Cancer scientists go to the dogs for help

WCVM oncology group

The oncology clinical team at the WCVM Veterinary Medical Centre. Back row (left to right): Dr. Monique Mayer, Dr. Valerie MacDonald, Jojo and Kim Foster. Front row (left to right): Melissa Underhill, Magnus, Dr. Sally Moore, Oliver and Dr. Kirsty Elliot. Photo: Myrna MacDonald.

Though similarities between human and canine cancers have long been recognized, researchers are just now beginning to explore the potential of using canine oncology research models.

“Canine oncology research models are still really new,” says Dr. Valerie MacDonald, associate professor of medical oncology in the WCVM’s Department of Small Animal Clinical Sciences.

MacDonald, who treats hundreds of dogs diagnosed with cancer each year, is a strong advocate for the use of canine models to enhance health care for animals and people. She recently began working with Dr. Troy Harkness, a professor in the University of Saskatchewan’s College of Medicine, on a potential treatment for lymphoma — a cancer that develops resistance to chemotherapy.

Harkness has been doing in vitro research into an anti-diabetic drug called metformin that may potentially reverse this resistance in tumour cells. In 2013, MacDonald, Harkness, human endocrinologist Dr. Terra Arnason and small animal internist Dr. Casey Gaunt will use metformin on dogs with lymphoma that have developed a resistance to chemotherapy drugs.

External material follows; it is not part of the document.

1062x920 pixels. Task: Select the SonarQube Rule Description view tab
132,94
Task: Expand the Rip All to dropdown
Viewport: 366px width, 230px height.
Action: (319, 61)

Research results from the canine clinical cases could in turn benefit human oncology investigations.

There are several advantages to studying lymphoma, osteosarcoma and other cancers in dogs:

• Many research trials, for example, are done using artificially induced tumours in lab rats. But the tumour may not behave the same way as if it was naturally occurring. As well, the rat’s immune system is suppressed to varying degrees.

• Cancers can have genetic and environmental components. While most lab rats come from a relatively small gene pool, osteosarcoma can occur in dogs of many different breeds, lending a genetic diversity to any studies that are done.

• Dogs also share an environment with humans, opening up opportunities for investigations into environmental factors.

• Cancers such as osteosarcoma are relatively rare in humans yet common in dogs, giving researchers a larger number of cases to study.

• Dogs regularly reach old age, yet their lifespans are significantly shorter than that of people. This allows researchers to study naturally occurring cancers in a relatively compressed time frame.

Canine osteosarcoma in particular has a history as a good model for treatments that may be beneficial to humans.

When dogs aren’t good candidates for limb amputation (the preferred treatment for osteosarcoma), veterinary surgeons can offer specialized surgeries known as “limb spare” procedures.

In limb spare procedures, instead of amputating the entire limb, only the cancerous section of bone is removed. It’s replaced with either a steel rod or a piece of bone from a bone bank. Radiation of the affected limb may also be used if amputation is not an option. Because the tumour is highly metastatic, chemotherapy is used in conjunction with surgery or radiation therapy.

Using this limb spare procedure in dogs has helped to shed light on new limb spare procedures for children diagnosed with bone cancer.